Remember, these are national averages that can vary by location depending upon market conditions.
- Minor Kitchen Remodel cost $14,773 and returned $13,039 or 87 percent of the initial cost. Work was completed on a dated, but functional 200-square-foot kitchen with 30 linear feet of cabinetry and countertops. Existing cabinets were refinished with new raised-panel wood doors and the kitchen outfitted with a new energy-efficient wall oven and cooktop, laminate countertops, mid-priced sink and faucet. Wall coverings and resilient flooring were installed in the repainted room.
- Bathroom Addition cost $9,455 and returned $8,048 or 84 percent of the initial cost. Add a second full bath to a house with one or one and a half baths. The 6-by-8-foot full bath was added to a home with an existing one and a half baths, within the existing floor plan in an inconspicuous spot convenient to the bedrooms. The work included a cultured-marble vanity top, molded sink, standard bathtub with shower, low-profile toilet, lighting, mirrored medicine cabinet, linen storage, vinyl wallpaper, ceramic tile floor, and ceramic tile walls in tub area.
- Two-Story Addition cost $67,744 and returned $56,770 or 83 percent of the initial cost. The addition was a 24-by-16-foot two-story wing, over a crawl space, with a first-floor family room and a second-floor bedroom with full bath. A prefabricated fireplace went in the family room as did 11 windows, and an atrium-style exterior door. Floors were carpeted, and walls were painted drywall. The 5-by-8-foot bathroom included a fiberglass bath/shower, standard-grade toilet, wood vanity with ceramic tile sinktop, ceramic tile flooring, and a light strip above a mirrored medicine cabinet. The bathroom walls were wallpapered.
- Bathroom Remodel cost $9,748 and returned $7,952 or 81 percent of the initial cost. The improvement updated an existing 5-by-9-foot, 25-year-old bathroom with a new standard-sized tub, toilet, and solid-surface vanity counter and integral double sink, medicine cabinet, ceramic tile floor, and ceramic tile walls in tub/shower area. Vinyl wallpaper was used elsewhere.

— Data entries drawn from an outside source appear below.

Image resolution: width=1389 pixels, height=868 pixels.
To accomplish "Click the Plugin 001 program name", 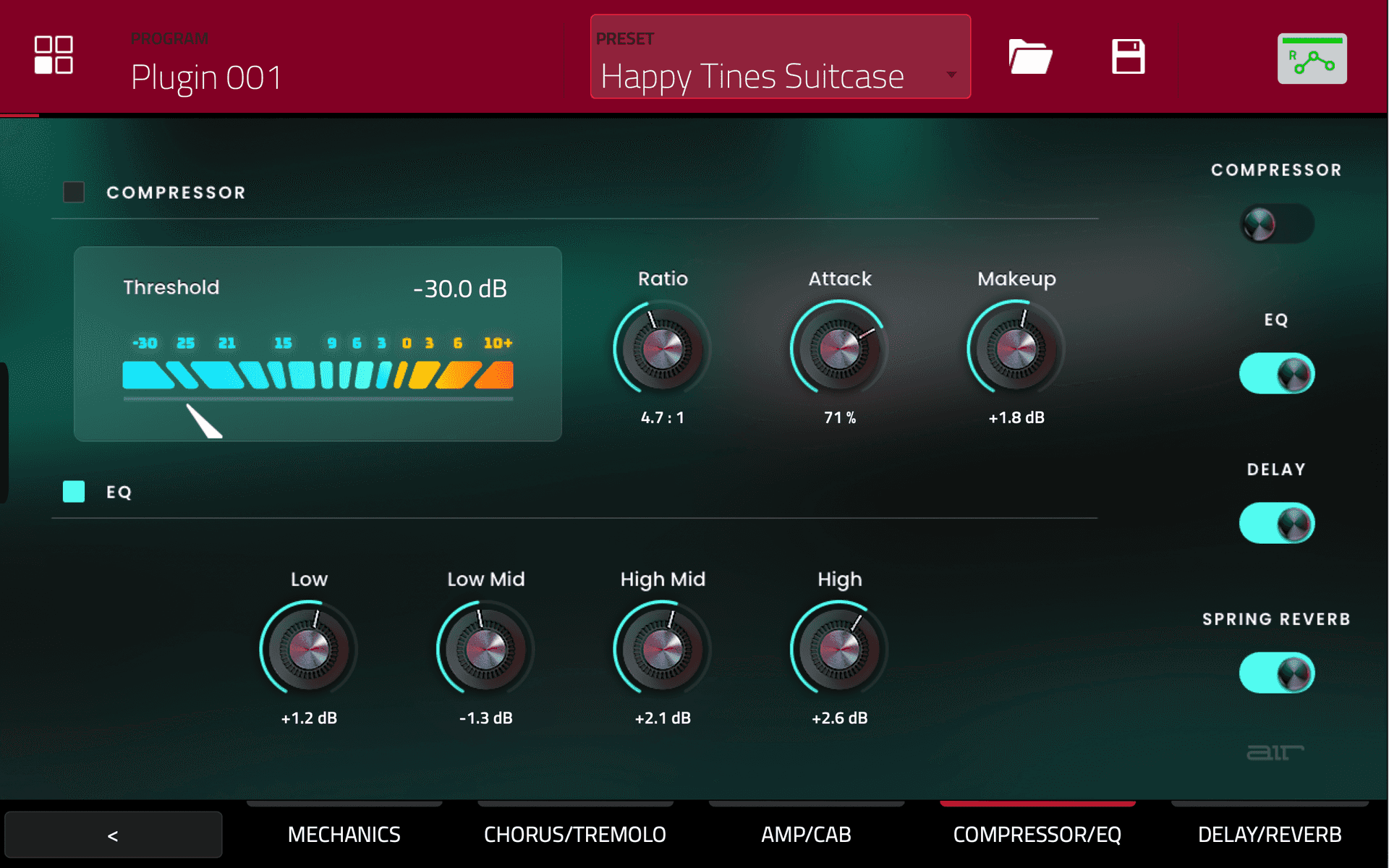I will tap(206, 77).
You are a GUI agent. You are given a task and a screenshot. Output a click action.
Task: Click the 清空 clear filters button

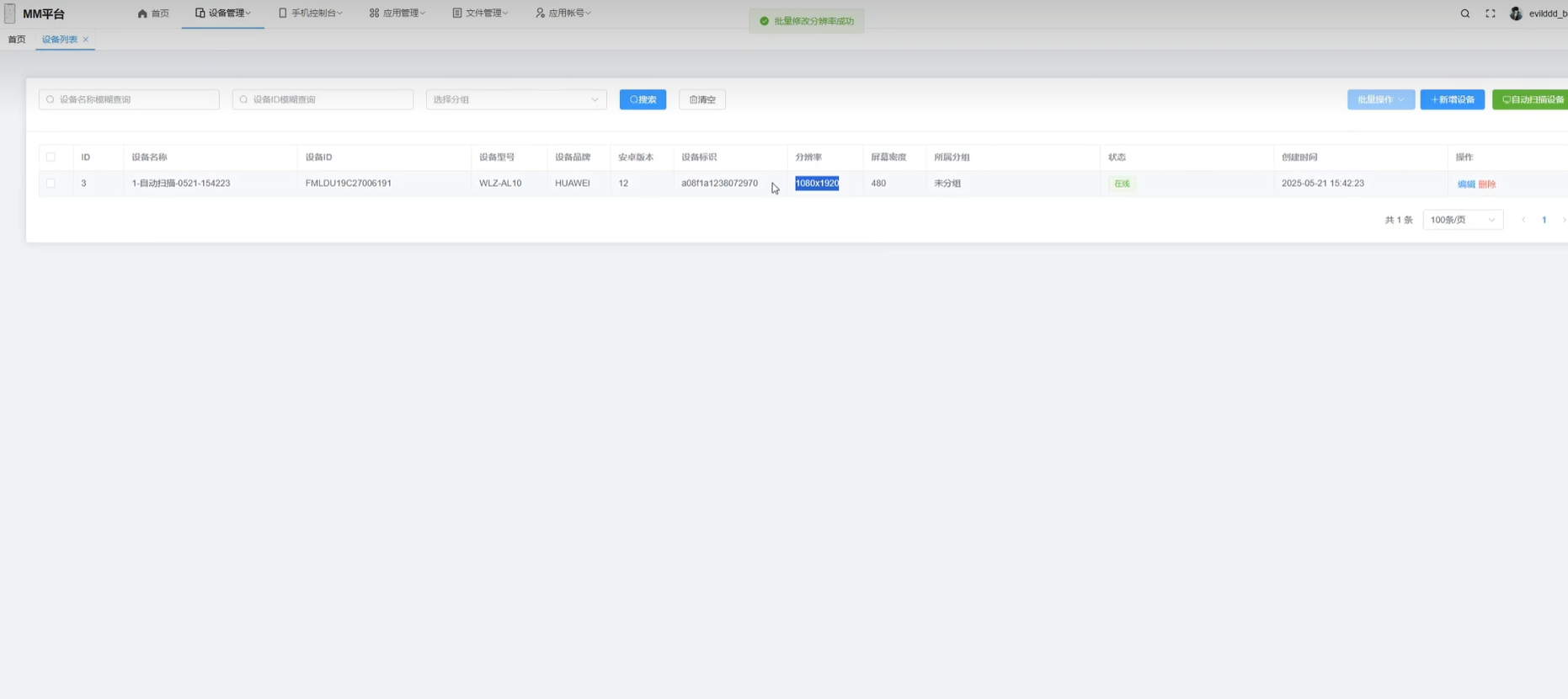(701, 99)
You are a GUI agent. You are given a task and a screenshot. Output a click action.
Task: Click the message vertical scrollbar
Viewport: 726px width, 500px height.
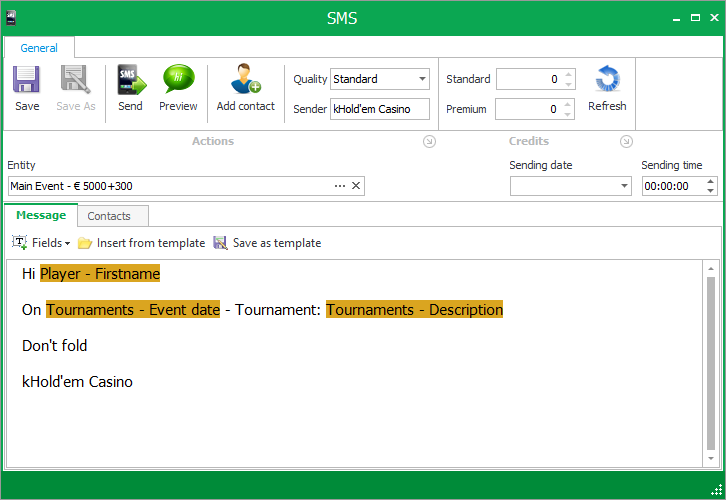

- Major Kitchen Remodel cost $38,769 and returned $31,344 or 80 percent of the initial cost. The work updated an outmoded 200-square-foot kitchen with new design and installation of a more functional layout for new cabinets, laminate countertops, mid-priced sink and faucet, energy-efficient wall oven, cooktop, ventilation system, built-in microwave, dishwasher, garbage disposer, and custom lighting. A new resilient floor was installed. Finish included painted walls, trim, and ceiling. The work also included installing 30 linear feet of semi-custom grade wood cabinets and counter space, including a 3-by-5-foot center island.
- Family Room Addition cost $46,739 and returned $37,217 for 78 percent of the initial cost. Keeping in the style of the existing house, the improvement added a 16-by-25-foot room on a new crawls pace foundation constructed with wood joist floor framing, wood siding on exterior walls, and fiberglass shingle roof. Inside work included a drywall interior with batt insulation, tongue and groove hardwood floor, and 180 square feet of glazing (including windows, atrium-style exterior doors, and two operable skylights).
- Deck Addition cost $5,865 and returned $4,498 for 75 percent of the original cost. The work added a 16-by-20-foot deck of pressure-treated pine supported by 4-by-4 posts set into concrete footings. Included were a built-in bench, railings, and planter, all of pressure-treated pine.